=== What is needed ===
Go to the line containing "Task: Toggle the Tue day checkmark" below; retype it and all following lines exactly, and leave out the pictures.

=== Records to use ===
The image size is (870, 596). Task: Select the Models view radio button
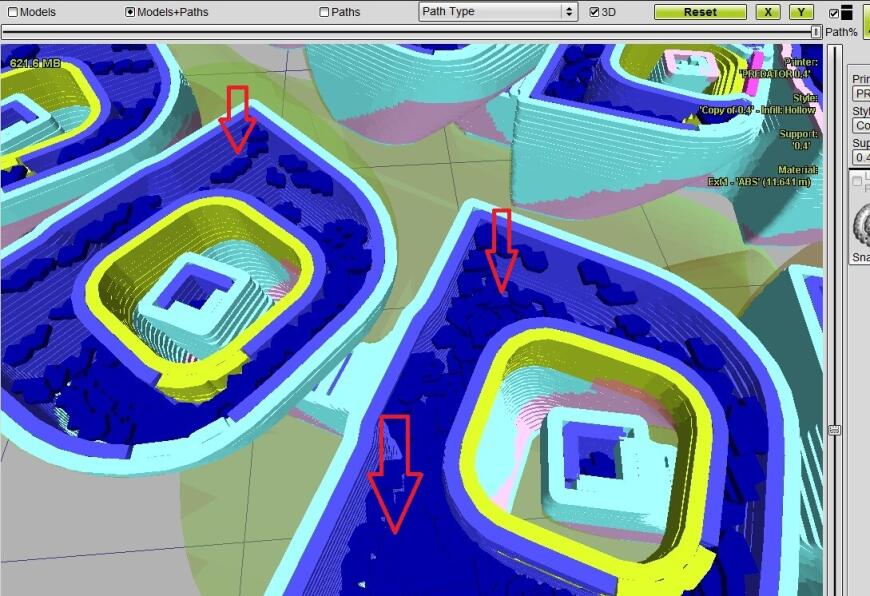tap(13, 12)
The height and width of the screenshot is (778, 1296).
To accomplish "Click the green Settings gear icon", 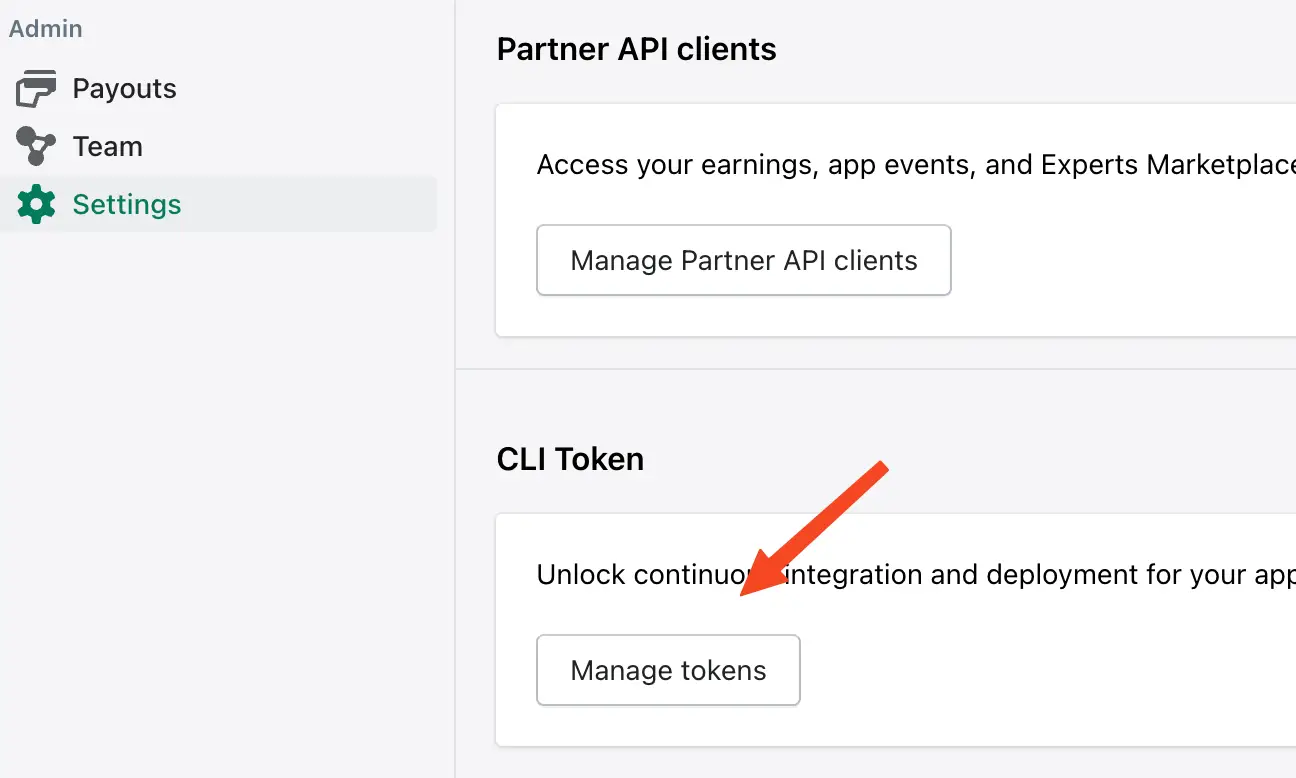I will (36, 204).
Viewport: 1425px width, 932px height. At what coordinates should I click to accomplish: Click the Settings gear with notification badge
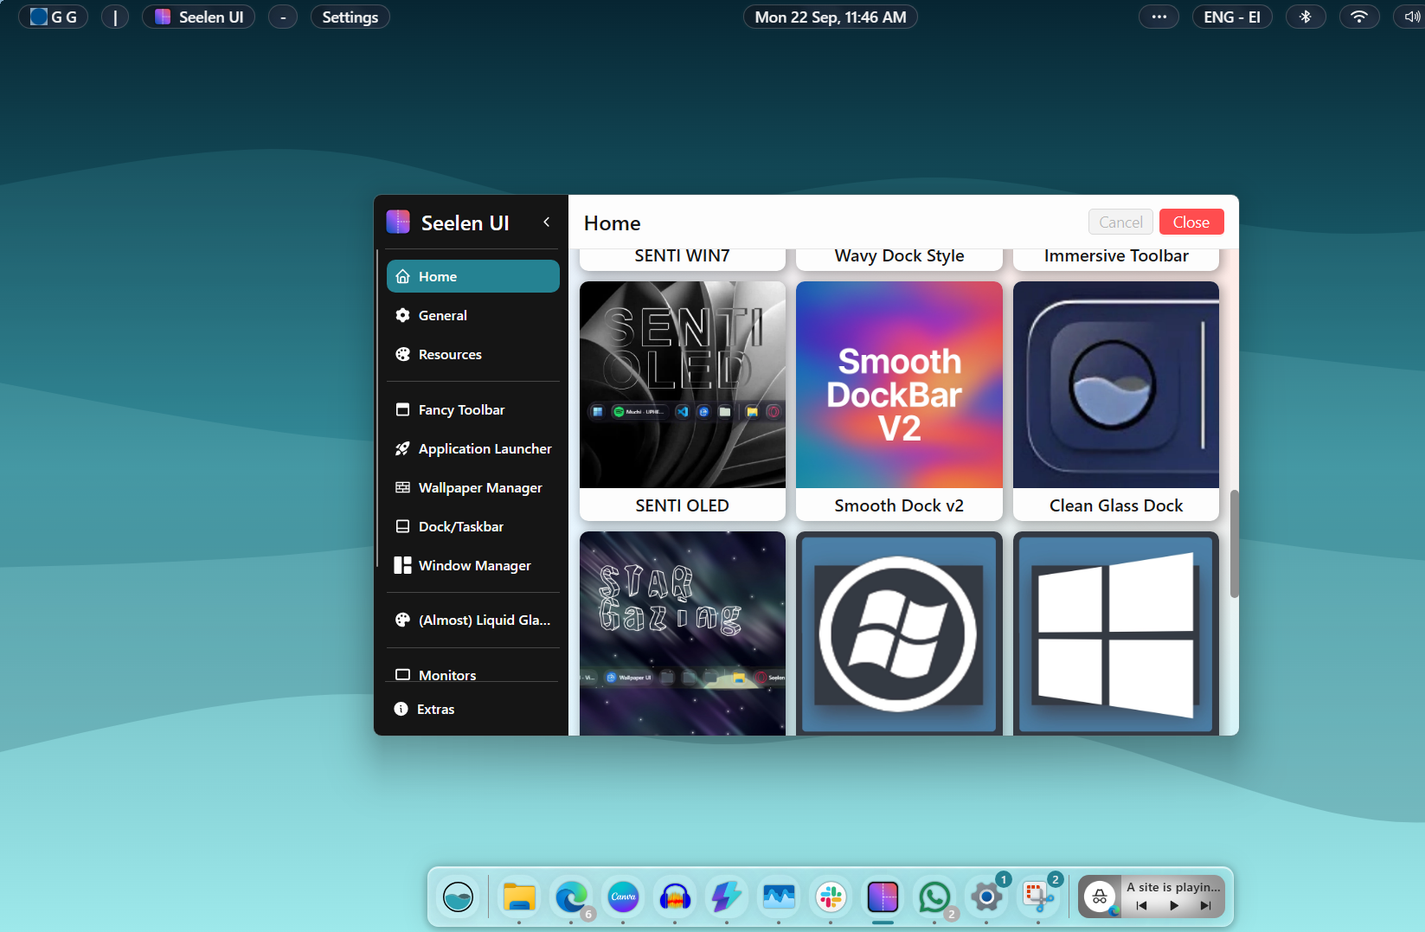(x=986, y=897)
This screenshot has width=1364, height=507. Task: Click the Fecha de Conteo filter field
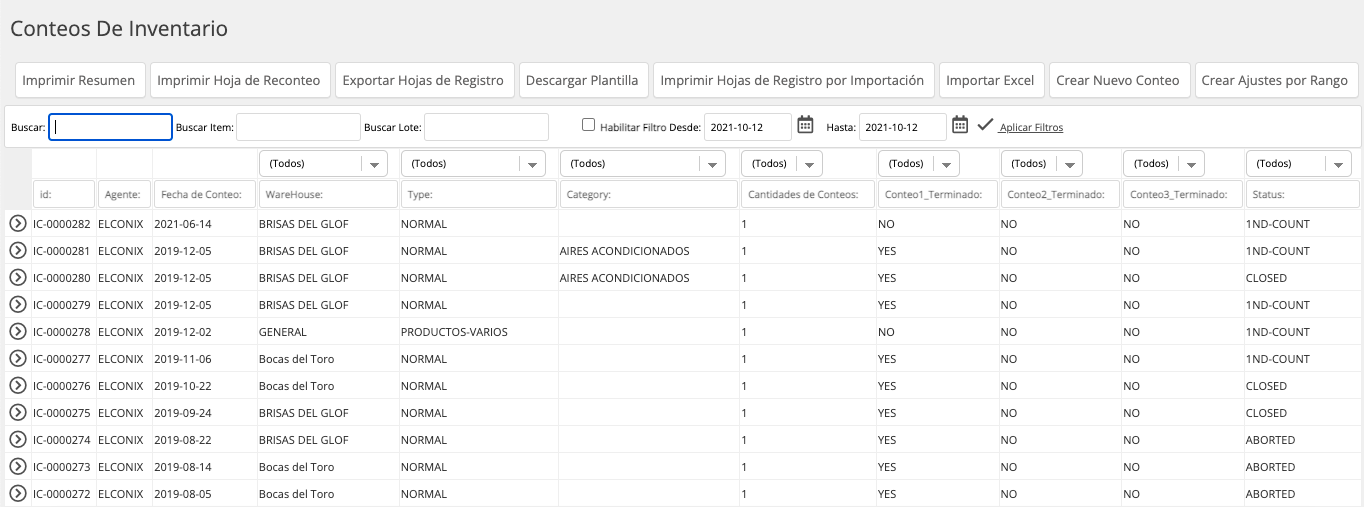[x=204, y=194]
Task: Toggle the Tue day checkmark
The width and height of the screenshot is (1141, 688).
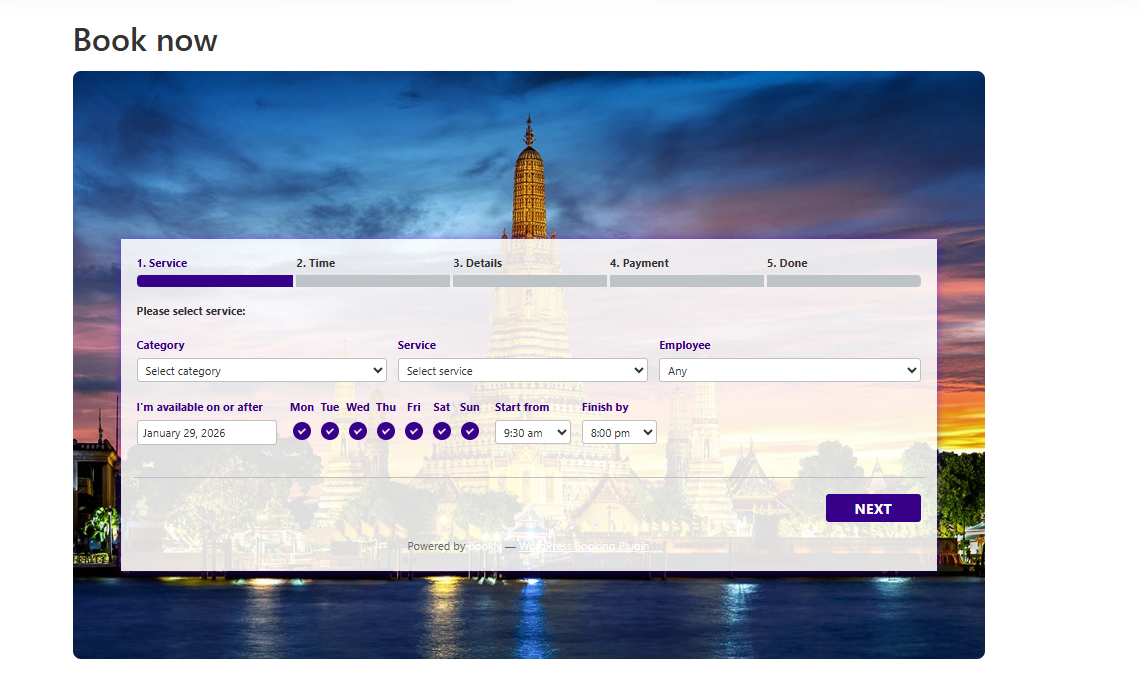Action: point(330,431)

=== Response to this exercise ===
Task: Toggle the Tue day checkmark
The width and height of the screenshot is (1141, 688).
Action: point(330,431)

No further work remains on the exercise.